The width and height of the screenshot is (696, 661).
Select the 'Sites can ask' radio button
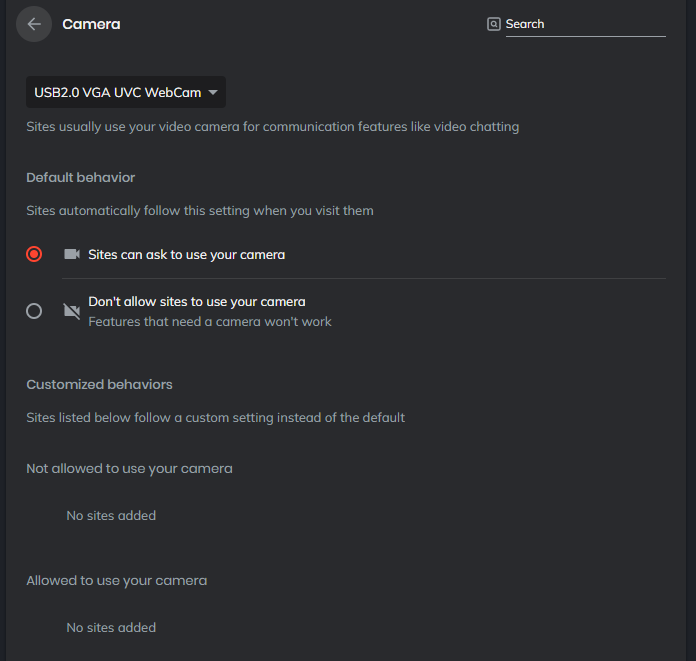pos(34,254)
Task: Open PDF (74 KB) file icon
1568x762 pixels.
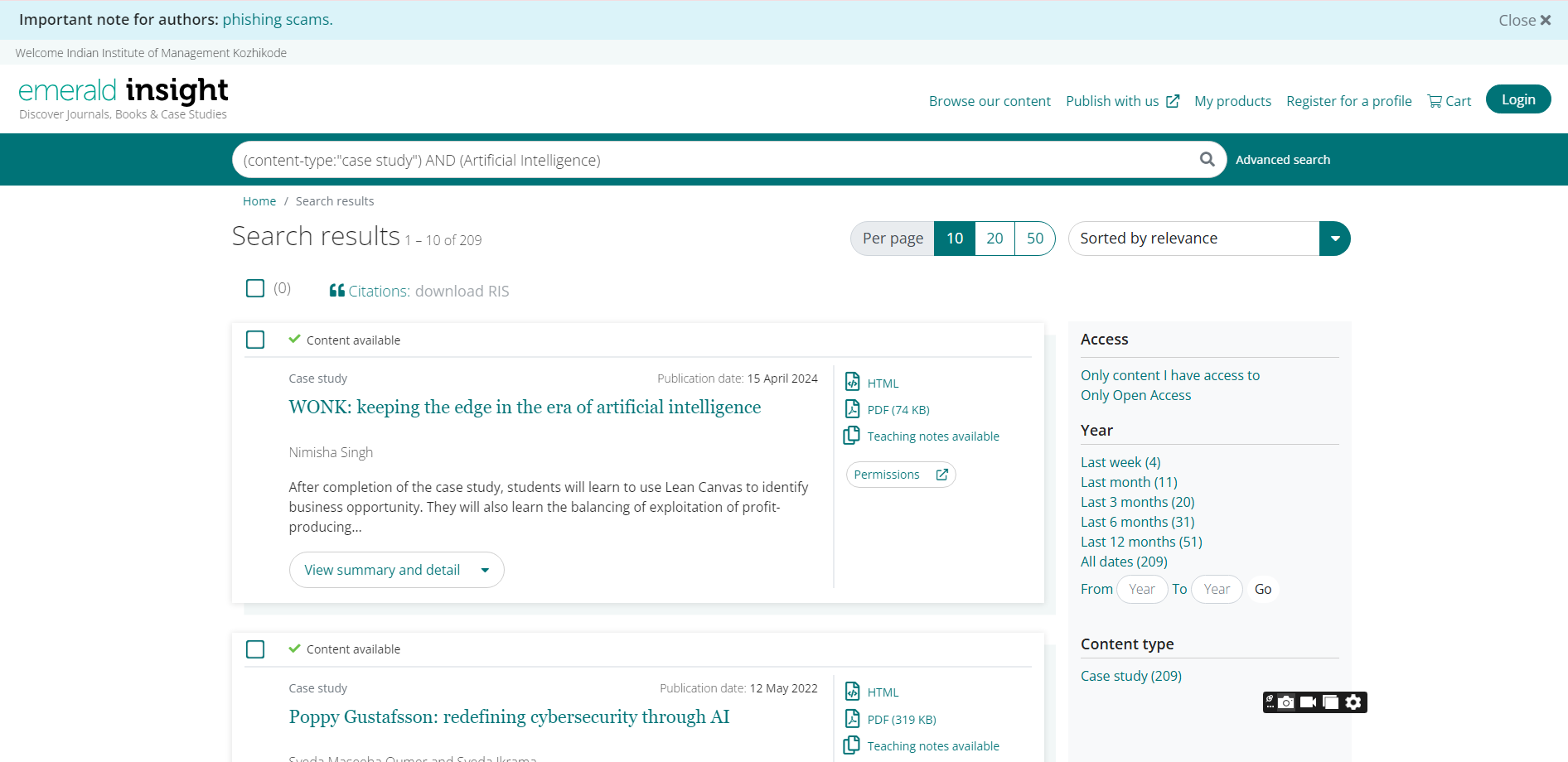Action: click(852, 409)
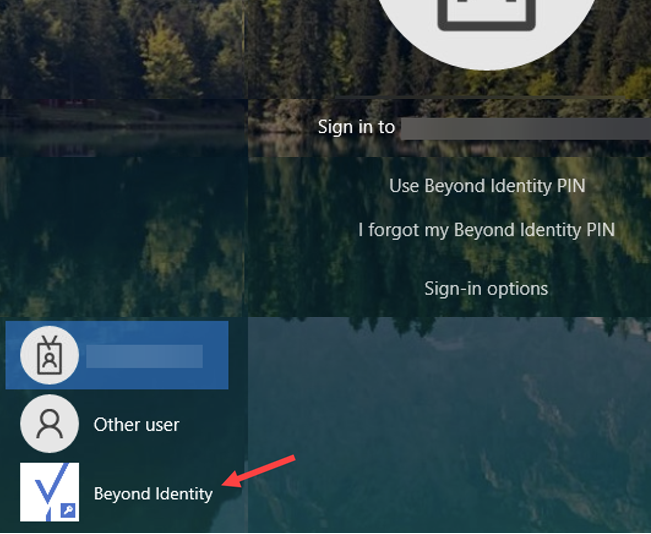Click the Beyond Identity logo icon
651x534 pixels.
(49, 491)
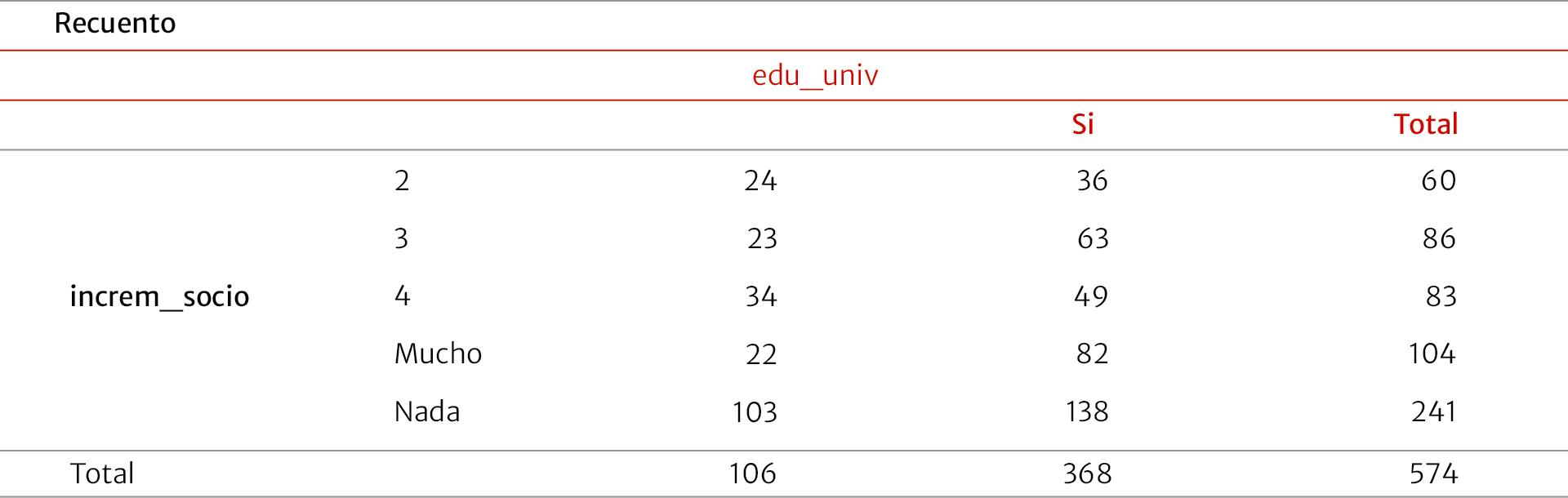Screen dimensions: 1568x498
Task: Click the Recuento label
Action: [115, 24]
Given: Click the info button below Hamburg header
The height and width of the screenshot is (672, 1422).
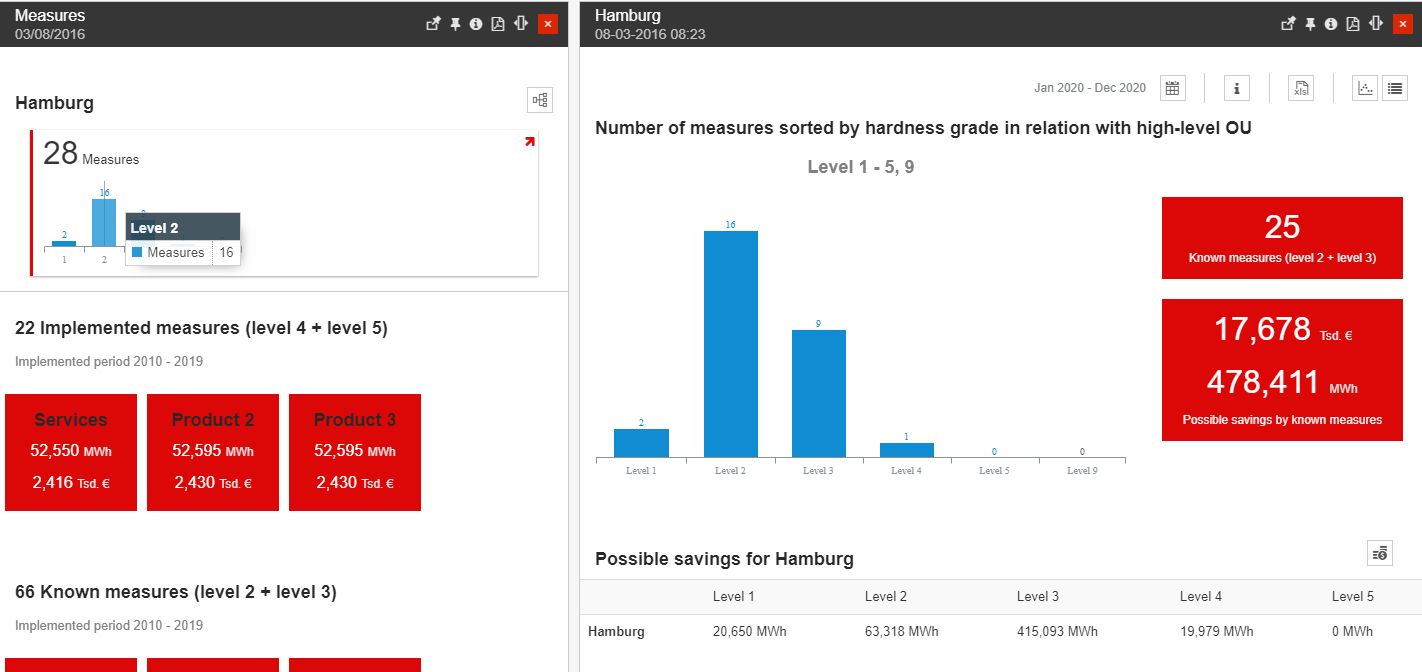Looking at the screenshot, I should 1237,88.
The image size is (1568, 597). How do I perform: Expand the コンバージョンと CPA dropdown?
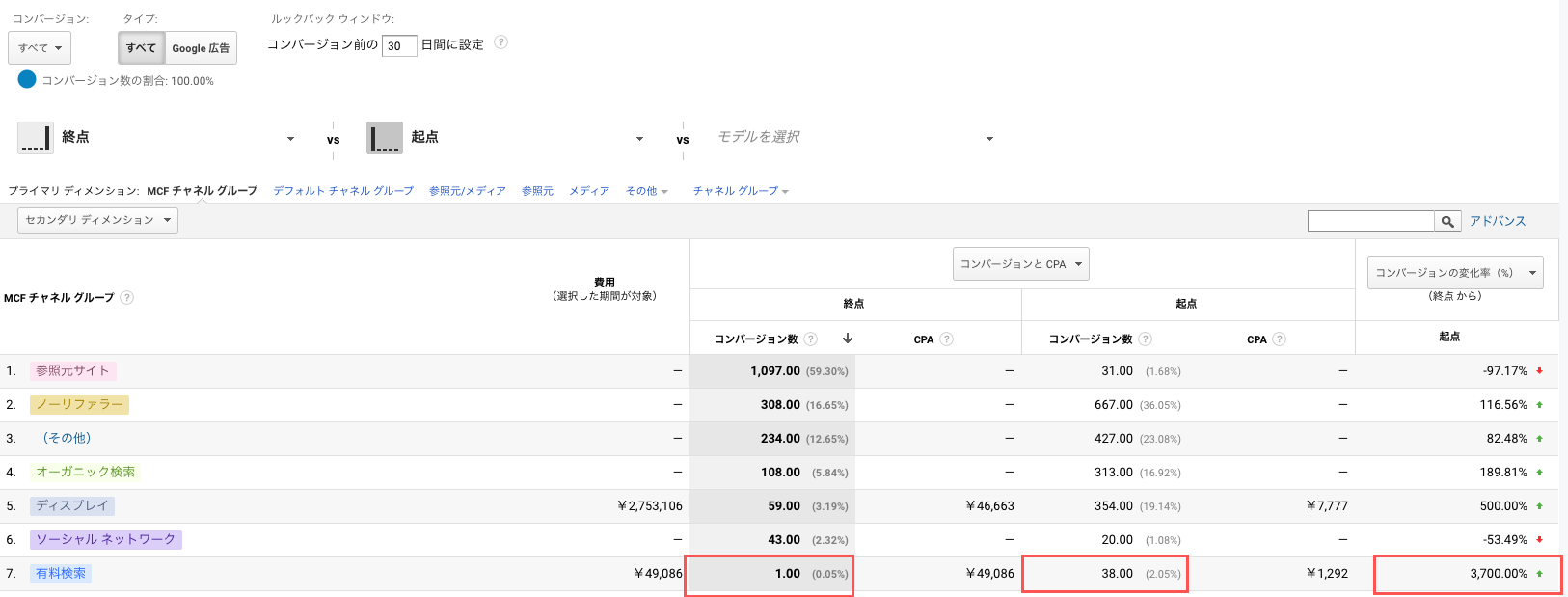point(1020,264)
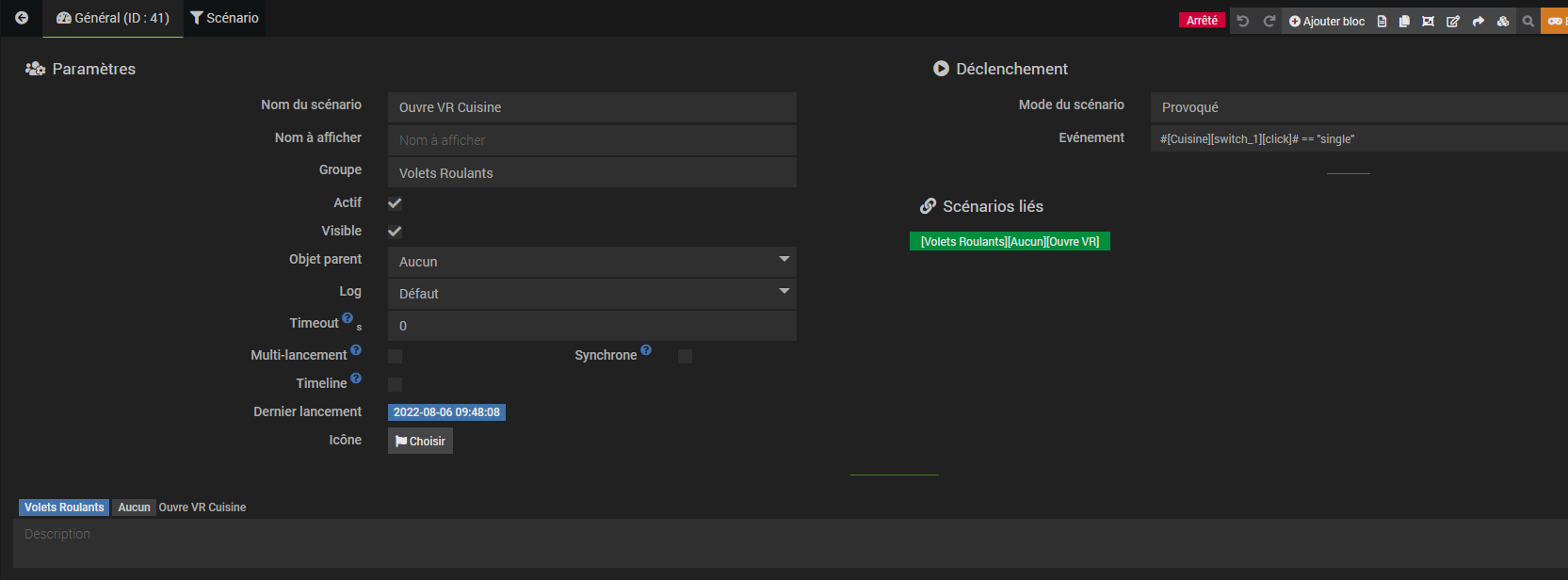Select the Général (ID : 41) tab
The height and width of the screenshot is (580, 1568).
pyautogui.click(x=113, y=18)
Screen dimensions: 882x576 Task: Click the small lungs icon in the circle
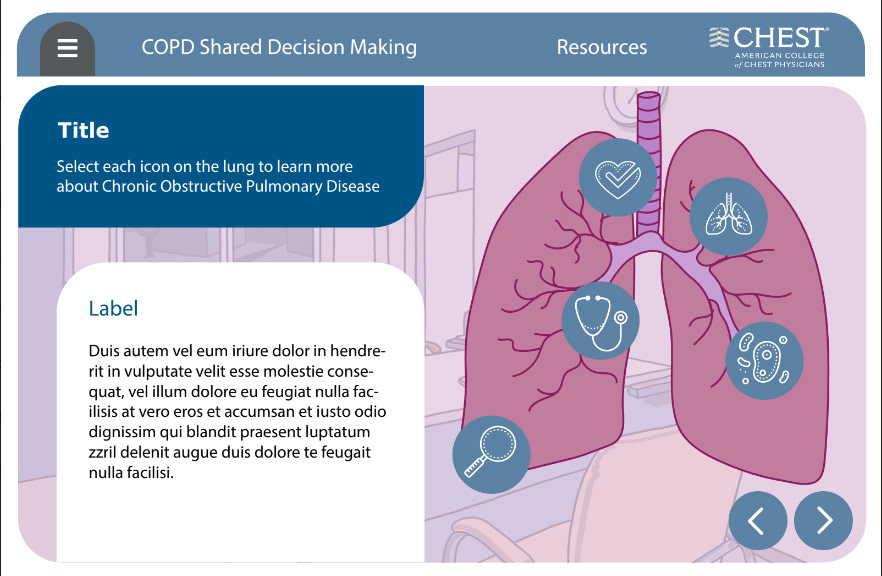[728, 217]
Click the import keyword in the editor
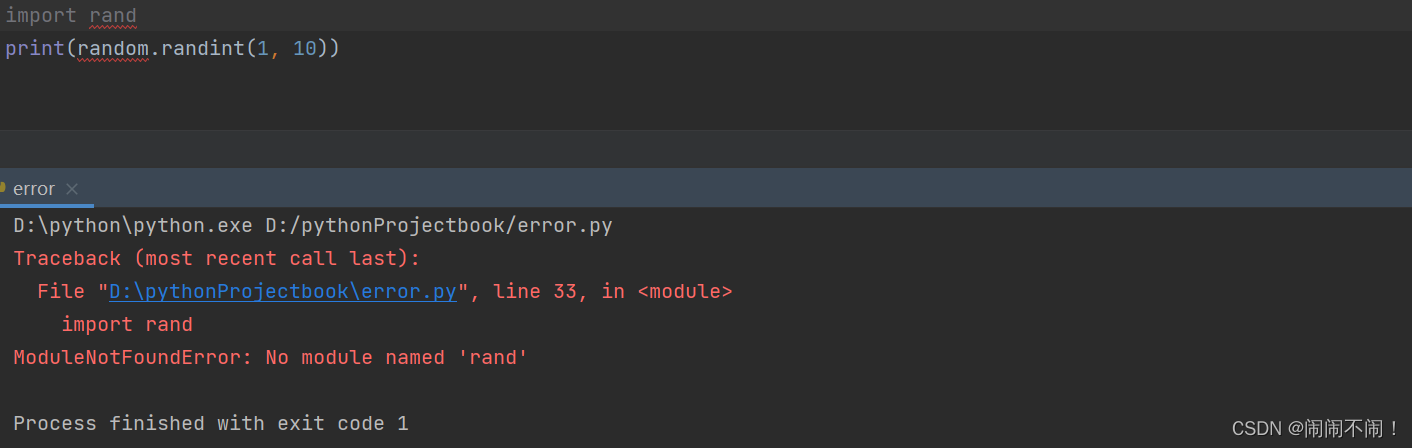 point(41,16)
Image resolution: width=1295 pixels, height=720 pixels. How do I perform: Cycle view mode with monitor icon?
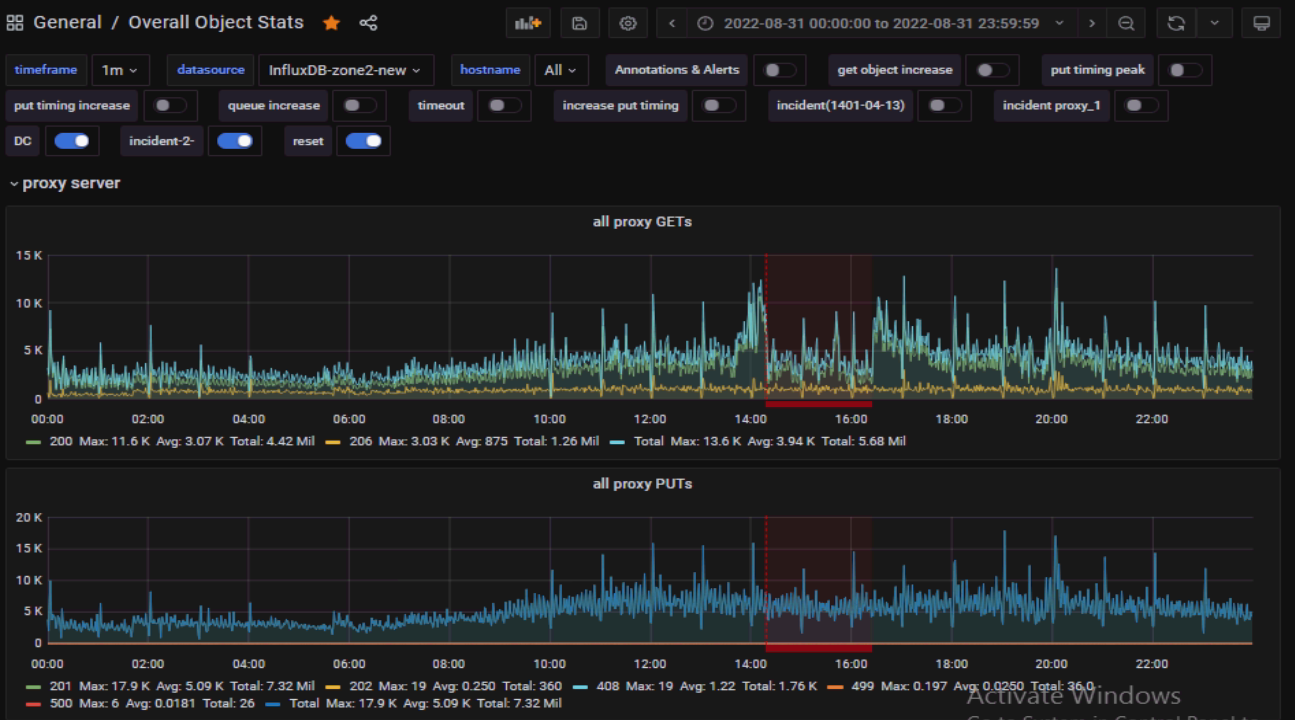(1261, 23)
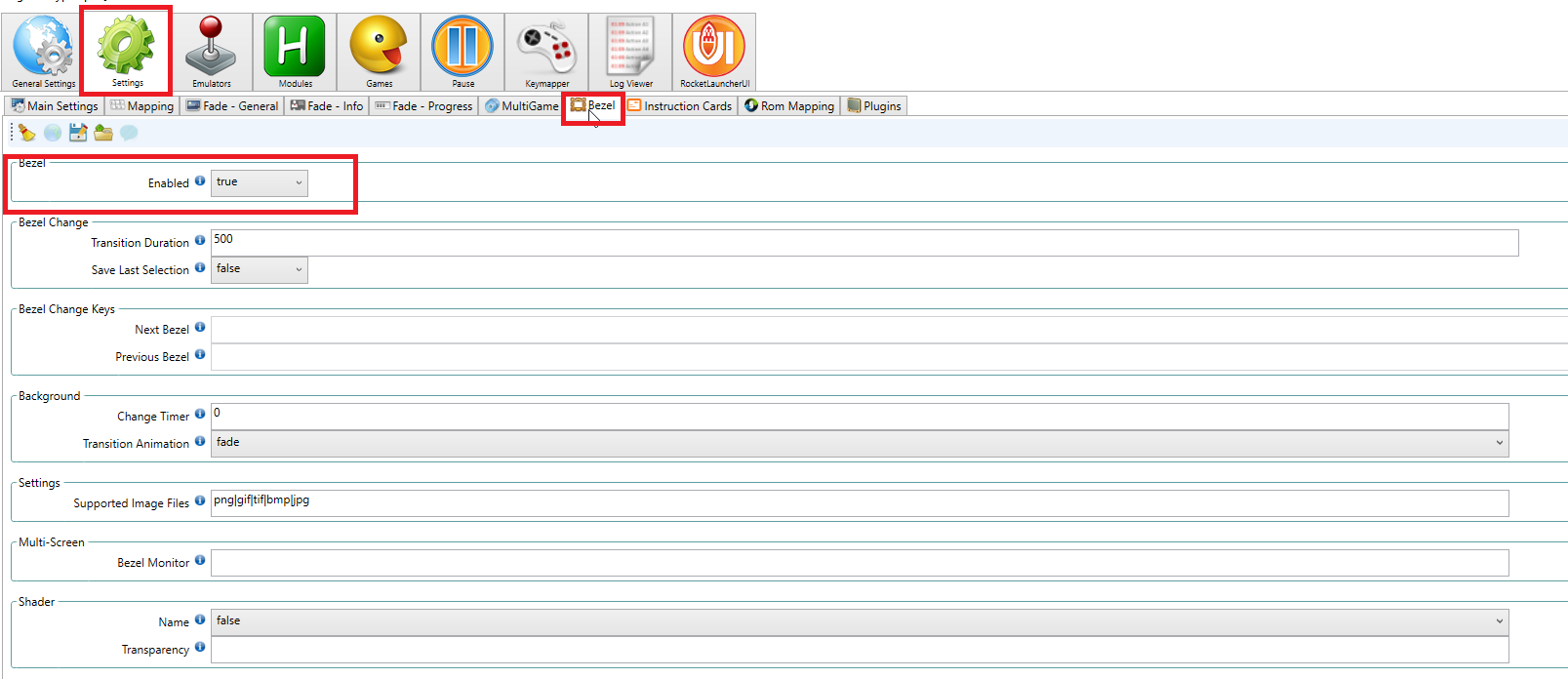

How to complete this task >>
Transcribe the entries word for word, without their pictures.

Answer below >>
The width and height of the screenshot is (696, 661).
Select the 'Sites can ask' radio button
pos(34,254)
Task: Open PDF (74 KB) file icon
1568x762 pixels.
Action: click(852, 409)
Click the Beyond Identity logo icon
651x534 pixels.
(49, 491)
Screen dimensions: 1568x498
Task: Click the Recuento label
Action: [115, 24]
Given: Click the info button below Hamburg header
The height and width of the screenshot is (672, 1422).
Looking at the screenshot, I should 1237,88.
The image size is (1568, 597). How do I perform: Expand the コンバージョンと CPA dropdown?
point(1020,264)
Select the Général (ID : 41) tab
The height and width of the screenshot is (580, 1568).
pyautogui.click(x=113, y=18)
Screen dimensions: 882x576 Task: Click the small lungs icon in the circle
[728, 217]
Click the import keyword in the editor
 point(41,16)
Image resolution: width=1295 pixels, height=720 pixels. How do I perform: Cycle view mode with monitor icon?
(1261, 23)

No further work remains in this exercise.